Maintenant, je suis plus instruit sur les utilisations de E. coli, je ne peux pas m'empêcher de penser qu'il a une mauvaise réputation pour un microbe généralement inoffensif. Je n'ai mis en évidence que 3 exemples du génie de E. coli. Bien sûr, certaines souches sont pathogènes, mais je pense toujours que ce microbe a plus de bons que de mauvais points. Surtout quand j'ai entendu qu'il a été utilisé pour créer un arôme et une odeur de raisin artificiel utilisés dans l'industrie des aliments et des boissons. Mon enfance n'aurait pas été complète sans le raisin Fanta et pourtant j'aurais associé ma boisson préférée à un microbe ‘diabolique’ si j'avais su. Pour moi, E. coli est vraiment un microbe vraiment utile.

Lectures complémentaires
[1] Baeshen NA, Baeshen MN, Sheikh A, Bora RS, Ahmed MMM, Ramadan HAI, Saini KS, Redwan EM (2014) Cell factories for insulin production. Microbial cell factories, 13: 1-9
[2] WWF (2018) The holiday plastic choking our oceans [Online]. Available from: https://www.wwf.org.uk/updates/holiday-plastic-choking-our-oceans
[3]Rampley C., Claassens N, Carreira L, Paramonov V (2016) Synthetic Biology: Engineering a bioplastic-producing E. coli cell factory – group 1 [Online]. Available from: https://www.youtube.com/watch?v=_Z0w6BVQ764
[4]Biocompare (2018) Metabolically engineered E. coli makes plastic in one step [Online]. Available from: https://www.biocompare.com/Life-Science-News/346118-Metabolically-Engineered-E-Coli-Makes-Plastic-in-One-Step/
[5]Cockburn H (2019) CO2-eating bacteria made in the lab could help tackle climate change, scientists say [Online]. Available from: https://www.independent.co.uk/news/science/climate-crisis-carbon-dioxide-eating-bacteria-co2-geoengineering-e-coli-a9223201.html

On relira cet article sur le blog du 15 novembre 2011, Tout ce qui est vrai pour Escherichia coli est vrai pour l’éléphant

Les titres des nouvelles peignent souvent E. coli comme une bactérie vicieuse, capable de causer des maladies et la mort à ceux qui sont assez malheureux pour l'ingérer. Mais il ne s’agit que d'une infime minorité de E. coli et une très petite partie de l'histoire de cette remarquable bactérie ; sa relation à la santé humaine et aux aliments que nous consommons est beaucoup plus complexe. Tous les E. coli ne sont pas méchants, la plupart, en fait, ne le sont pas – et certains même sont bénéfiques. Le 1er septembre 2011, l'American Academy of Microbiology a réuni un panel d'experts microbiologistes, des spécialistes de la sécurité des aliments et des bactériologistes pour développer une image plus précise de cette bactérie souvent calomniée. Ce rapport, le produit de cette réunion, raconte la grande histoire de E. coli : son rôle dans la santé humaine, dans les aliments et même dans notre compréhension de notre propre biologie. Source Microbe World.

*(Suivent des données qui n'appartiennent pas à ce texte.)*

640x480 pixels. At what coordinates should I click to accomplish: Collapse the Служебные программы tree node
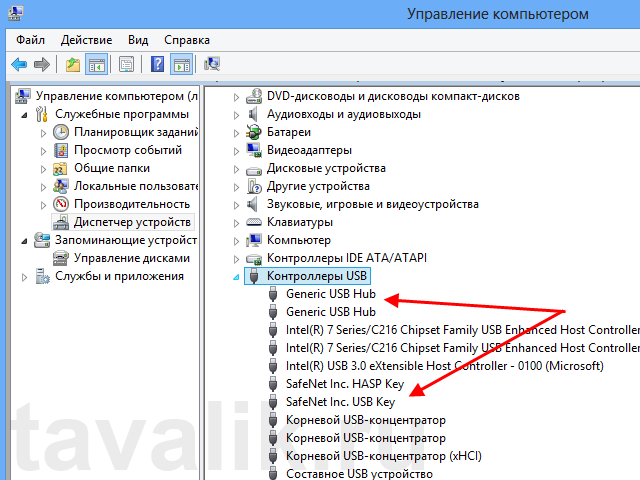point(27,115)
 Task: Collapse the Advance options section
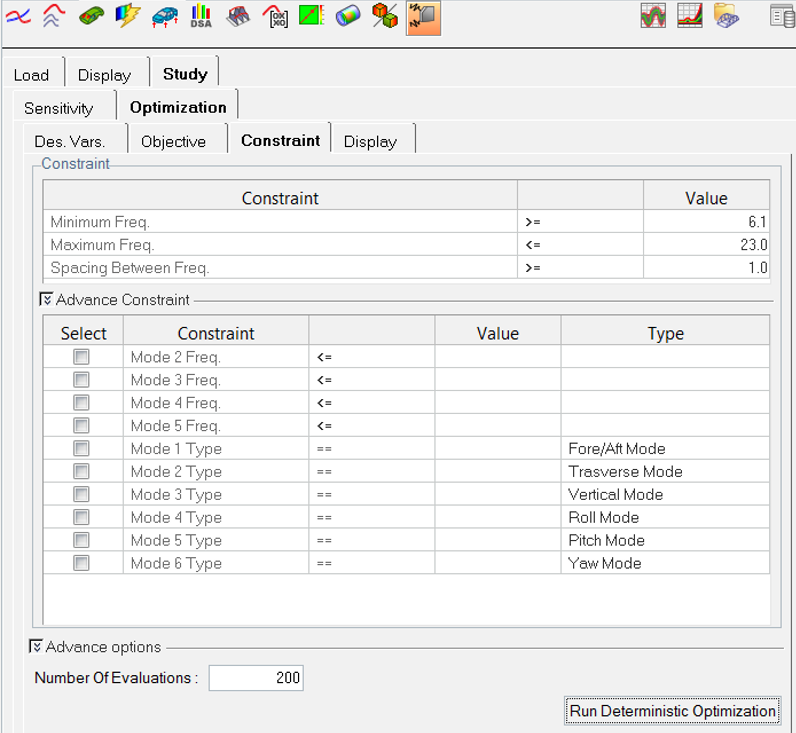click(36, 647)
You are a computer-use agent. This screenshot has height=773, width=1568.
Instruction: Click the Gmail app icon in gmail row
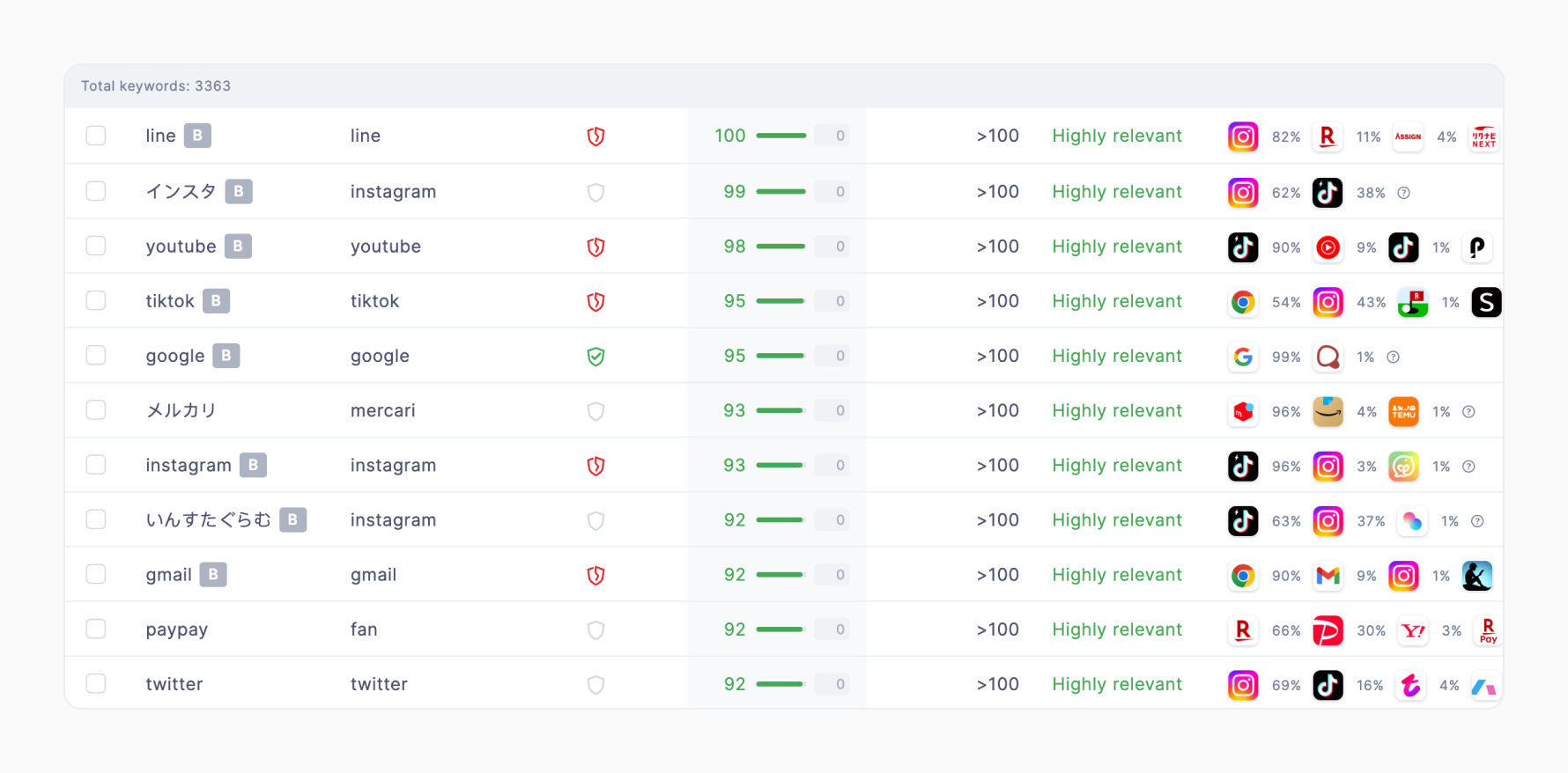pyautogui.click(x=1328, y=576)
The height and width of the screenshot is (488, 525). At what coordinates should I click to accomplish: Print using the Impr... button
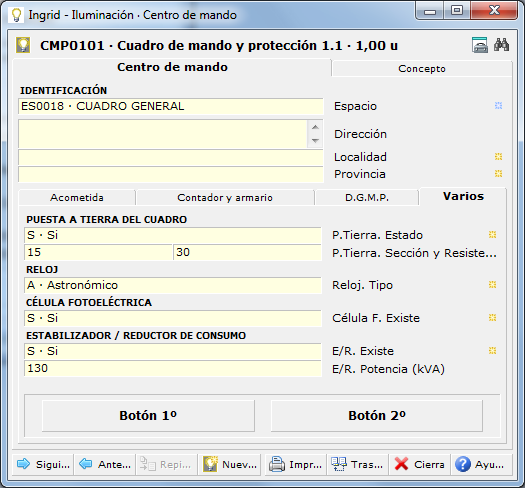click(x=295, y=464)
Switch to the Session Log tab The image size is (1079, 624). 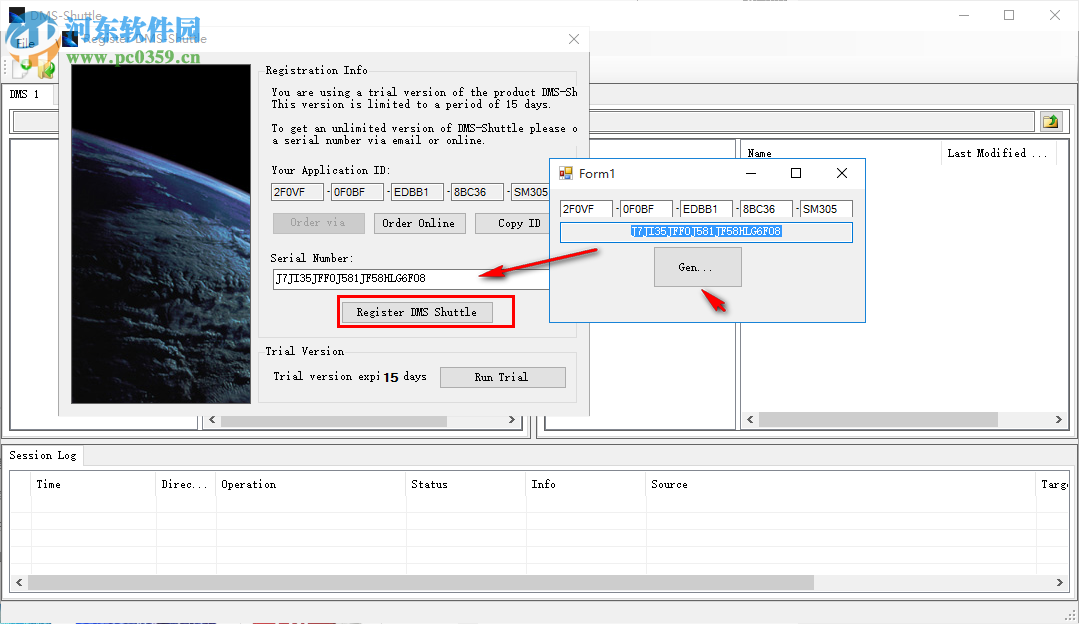pos(42,455)
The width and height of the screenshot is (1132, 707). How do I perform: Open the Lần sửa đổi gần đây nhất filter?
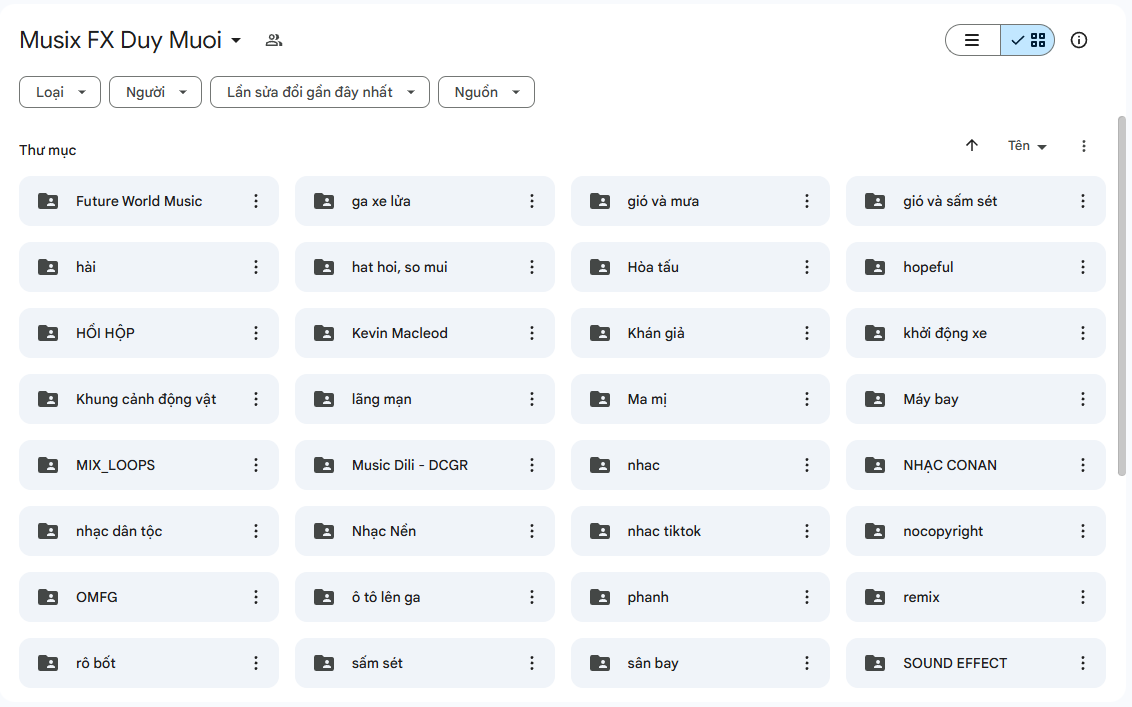(x=319, y=92)
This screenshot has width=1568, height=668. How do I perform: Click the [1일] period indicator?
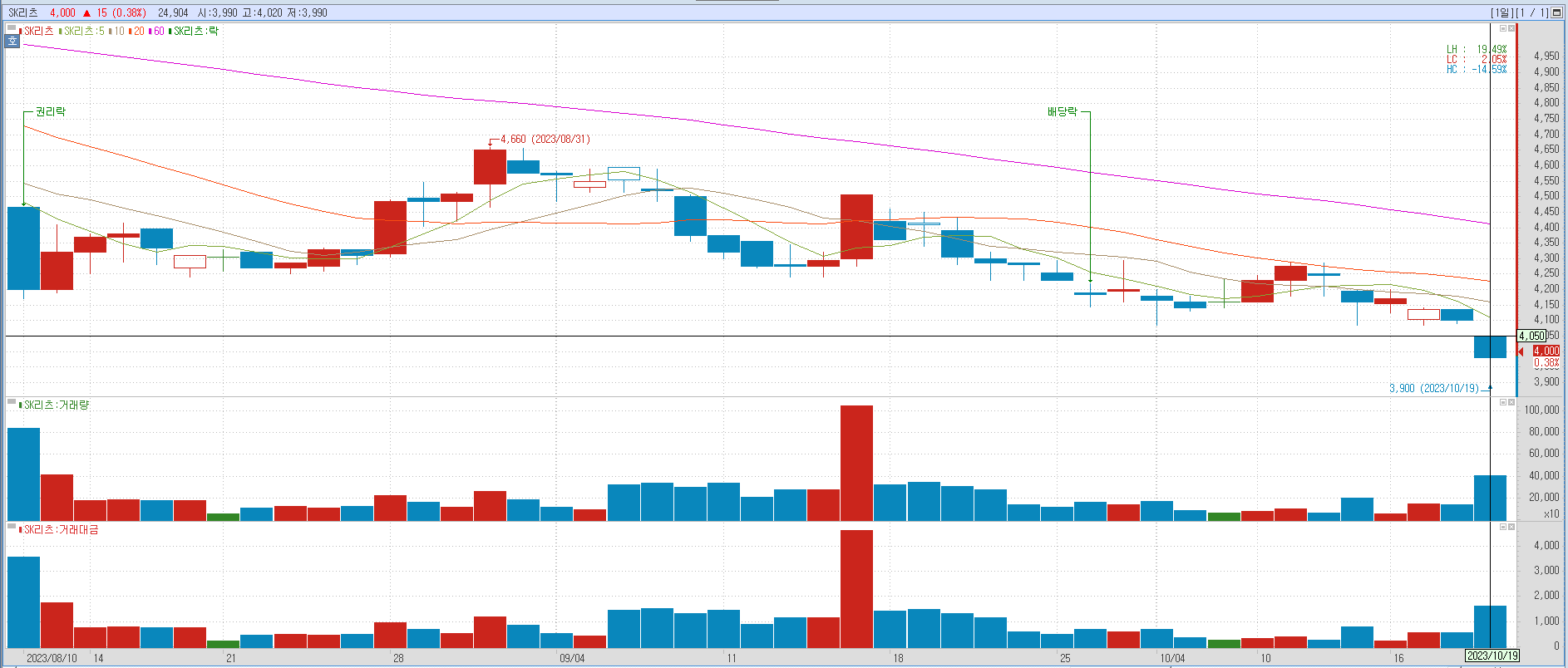(x=1501, y=12)
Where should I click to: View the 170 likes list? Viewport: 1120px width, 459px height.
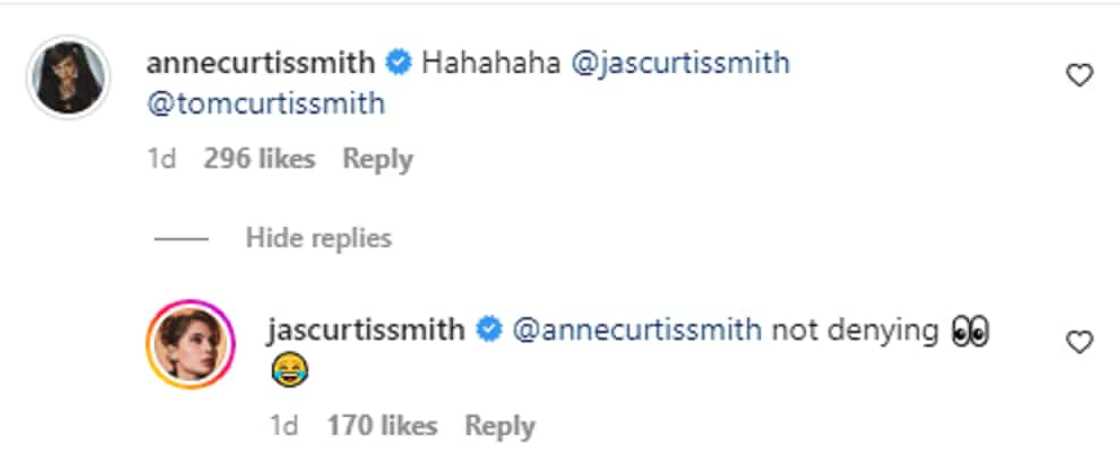click(x=382, y=426)
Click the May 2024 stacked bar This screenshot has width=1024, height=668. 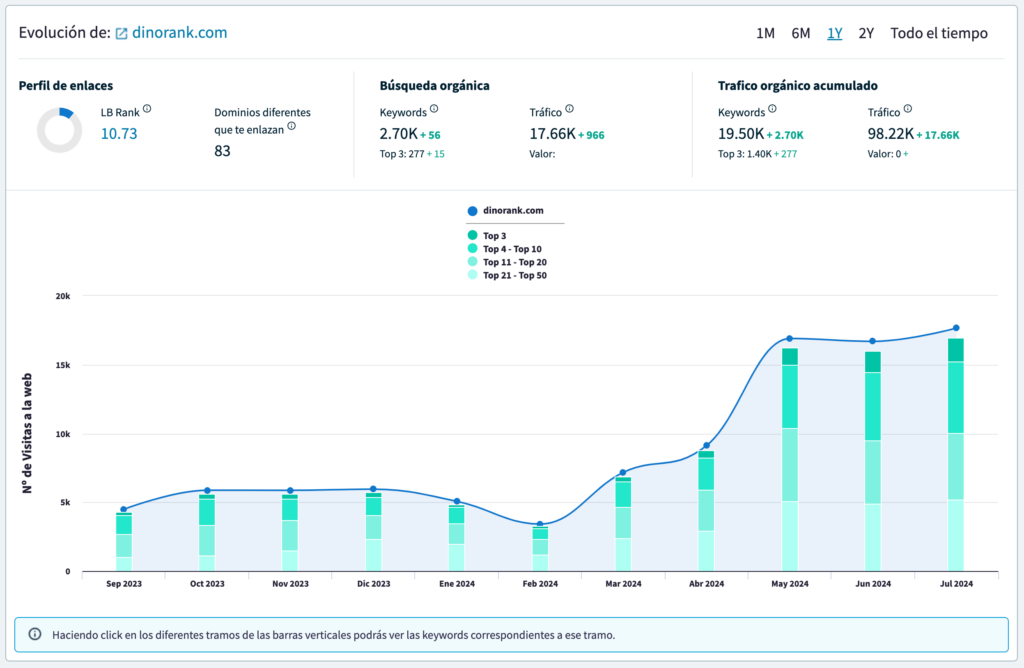coord(790,460)
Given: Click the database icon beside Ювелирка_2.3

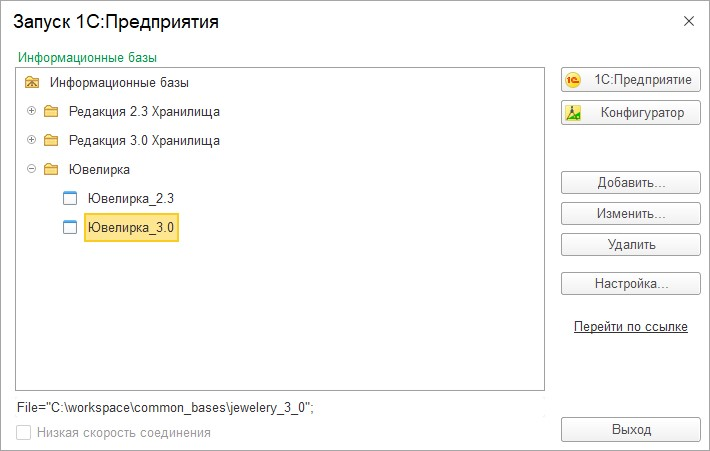Looking at the screenshot, I should coord(70,198).
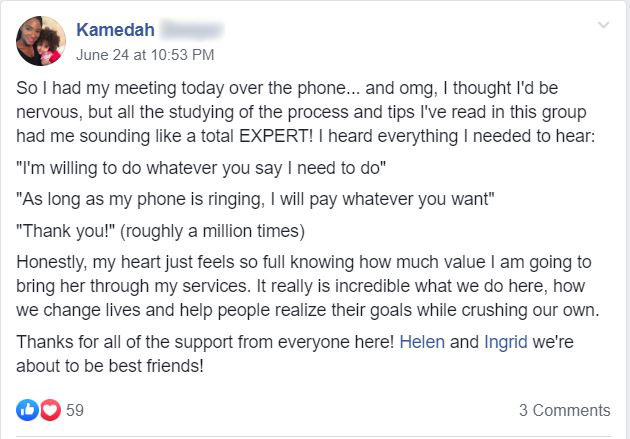Open the Kamedah profile name link
630x439 pixels.
(x=115, y=30)
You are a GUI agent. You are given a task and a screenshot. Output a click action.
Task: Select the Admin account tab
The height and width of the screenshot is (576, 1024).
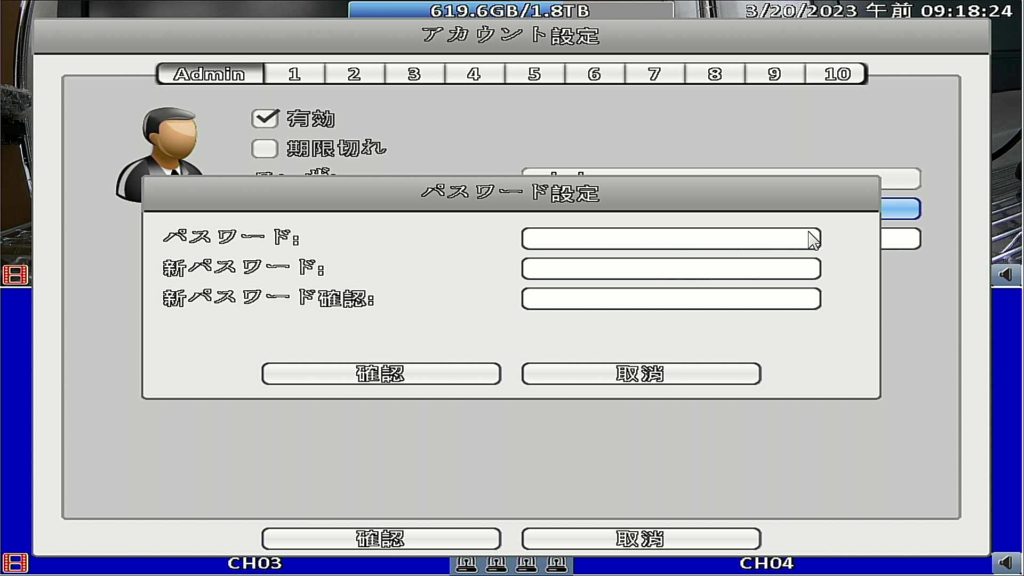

Un rapport de l’American Academy of Microbiology, « E. coli: good, bad & deadly. FAQ » ou E. coli: le bon, le méchant et le mortel. Questions fréquemment posées.
Le prix Nobel Jacques Monod a eu cet aphorisme célèbre « Tout ce qui est vrai pour le Colibacille est vrai pour l'éléphant » (« What is true for E. coli is true for the elephant »). Bien que cette phrase peut sembler une énigme, c’est sans doute la meilleure façon de résumer la contribution de E. coli à notre compréhension de la biologie.